Пушкин как русский символ

Вадим Бакусев

 

Бытие А. С. Пушкина в общественном сознании русских — удивительное явление. Оно парадоксально, хотя этого никто, кажется, не замечает, и несет в себе глубокий символ, полный живой энергии, чего никто, кажется, не осознает.

Пушкин, несомненно, один из главных трагических героев русской истории, и осознание этого факта началось сразу после гибели поэта — «тебя, как пролитую кровь, России сердце не забудет». Оно никогда и не забывало, даже в самые лихие свои времена, даже сейчас, когда, кажется, уж совсем одичало и изгадилось. Но вот в чем парадокс: «сердце России» помнит именно «пролитую кровь»; оно всецело находится под сильным впечатлением от последнего акта пушкинской драмы, но почти не обращает внимания на то, чья это, собственно, кровь. Каждый русский с детства знает, что Пушкин — великий русский поэт; многие даже могут назвать два-три его произведения, хотя очень немногие помнят из них хоть что-нибудь. Но самостоятельно оценить его как поэта принципиально в состоянии лишь единицы, преимущественно настоящие поэты, — одним словом, избранные, число коих, видимо, нынче быстро стремится к нулю.

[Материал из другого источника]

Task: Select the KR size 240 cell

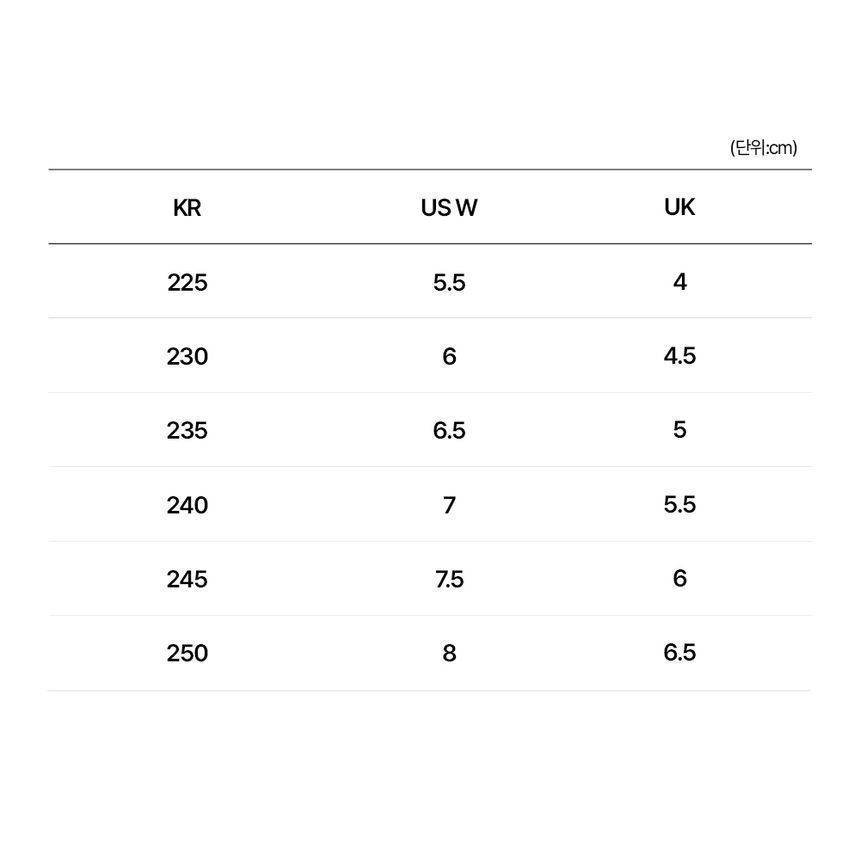Action: coord(187,505)
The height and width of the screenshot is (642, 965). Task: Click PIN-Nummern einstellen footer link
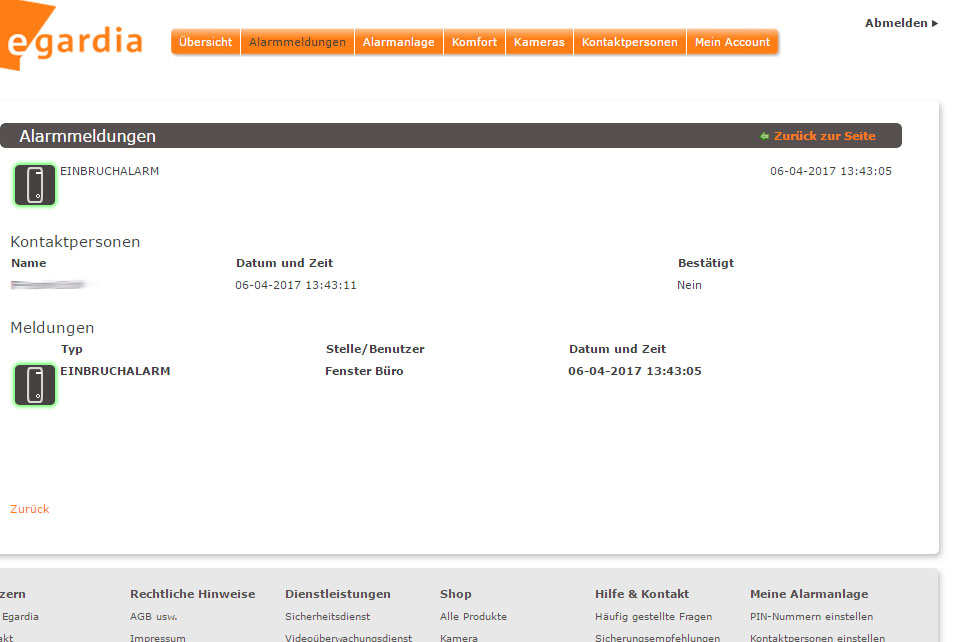click(x=811, y=617)
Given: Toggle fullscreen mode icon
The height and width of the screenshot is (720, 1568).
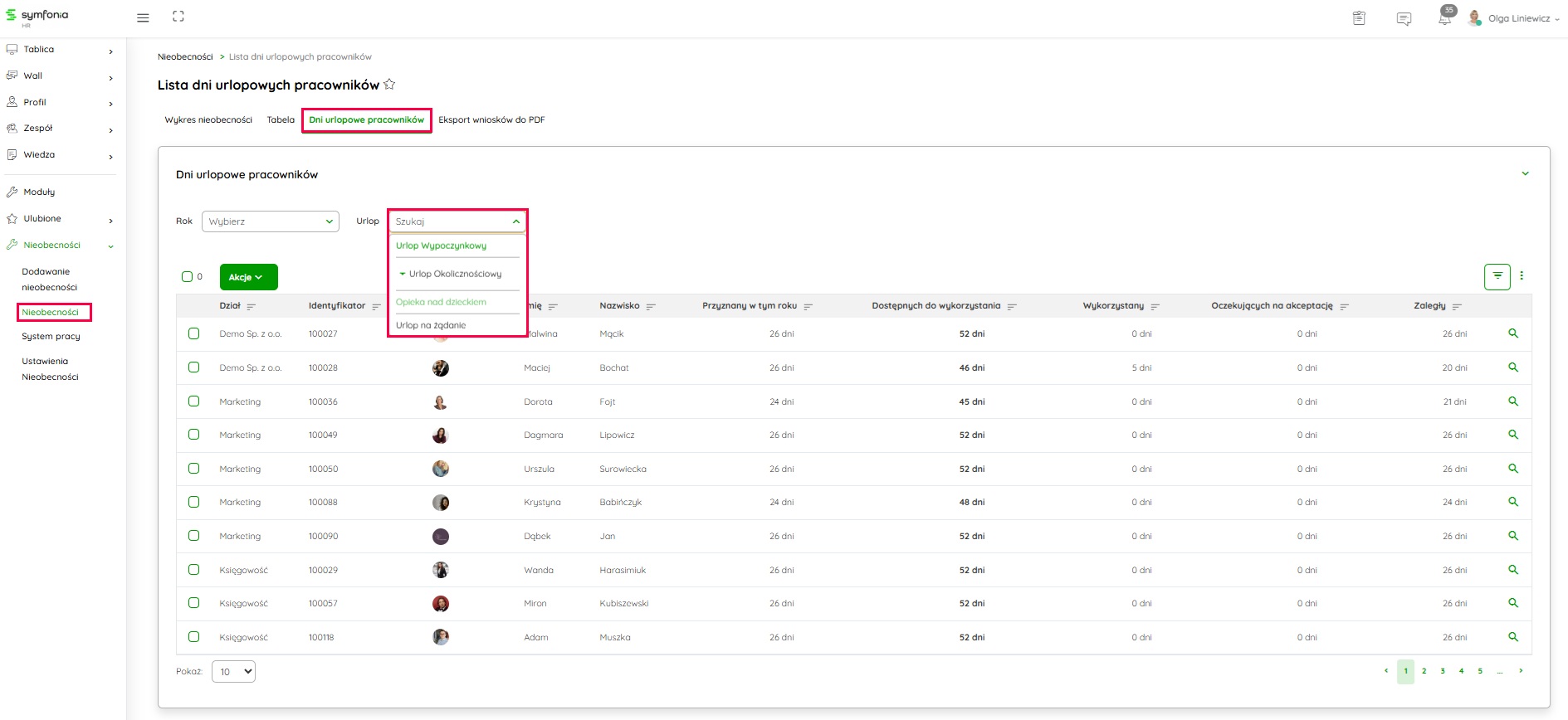Looking at the screenshot, I should click(178, 17).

Остальные довольствуются мнением, усвоенным из сложившейся в русском обществе вокруг личности и творчества Пушкина традиции: одни ревностно и активно поддерживают эту традицию, из патриотических побуждений или просто чтобы подчеркнуть свою — настоящую или мнимую — причастность к высокой культуре; они даже весьма символически наградили поэта почетным, но полушутливым (к счастью) и полубессмысленным (к несчастью) прозвищем «наше всё» и вполне справедливым, но банальным «солнце нашей поэзии», время от времени восторженно взвизгивая «Мой Пушкин!» — «Нет, мой!». Другие, и таких среди этих остальных большинство, равнодушно принимают традицию прославления Пушкина как нечто само собой разумеющееся.

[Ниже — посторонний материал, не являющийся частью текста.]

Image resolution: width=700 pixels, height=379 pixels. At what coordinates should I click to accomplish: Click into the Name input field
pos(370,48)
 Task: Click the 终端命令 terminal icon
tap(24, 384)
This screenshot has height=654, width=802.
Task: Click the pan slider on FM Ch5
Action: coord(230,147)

А вот судьба Пушкина как человека по-настоящему волнует всех русских, которые хоть что-то слышали о ней, несмотря на то, что его творчество им, как правило, недоступно и потому в глубине души безразлично; простым человеческим любопытством эту взволнованность объяснить очень трудно. Есть что-то загадочное и мучительно манящее в дуэли и смерти Пушкина, выделяющее эти события среди всех подобных русских трагедий (дуэль и смерть Лермонтова, арест и расстрел Гумилева и т. д.), и это что-то — его личность, столь же для народа необъяснимая, как необъяснима для интеллигентов бытовавшая одно время народная традиция спрашивать лентяев или халтурщиков: «А это (…) за тебя Пушкин будет делать?», — традиция, которая, пусть даже шуточно, представляет его спасителем негодников в трудных для них ситуациях. Впрочем, судьба и личность поэта трудно объяснимы и для интеллигентов; попытки их объяснения лучшими умами России не прекращались, покуда была жива высокая русская культура (Ф. Тютчев, Ф. Достоевский, А. Блок, В. Ходасевич и другие).

Пока же со смутной силой ясно только одно — между судьбами Пушкина и России есть что-то общее. А потому, прояснив первую, насколько это возможно, мы будем в состоянии лучше понять вторую. За обширный очерк, которого заслуживает эта проблема, я не берусь, а только намечу принципиальный подход к ней.

В основе жизни и судьбы Пушкина, поскольку это жизнь и судьба гения, несомненно, лежит конфликт. Это конфликт между двумя сторонами его натуры, которые все больше — по мере того, как рос гений поэта, — отчуждались друг от друга, становясь все более автономными и взаимно враждебными: между его обычностью и необычностью, сверхобычностью, экстраординарностью. Таковы жизнь и судьба всех подлинных гениев; ход и развязка этой драмы зависят только от интенсивности их первой, обычной природы. Если она не выходит за рамки, так сказать, нормы, в которой всегда преобладает рассудочность, гений в состоянии хоть как-то примирить ее со своей сверхобычностью и прожить вразумительно долгую и «счастливую» для окружающих, да и для себя самого, жизнь (Гёте, Толстой).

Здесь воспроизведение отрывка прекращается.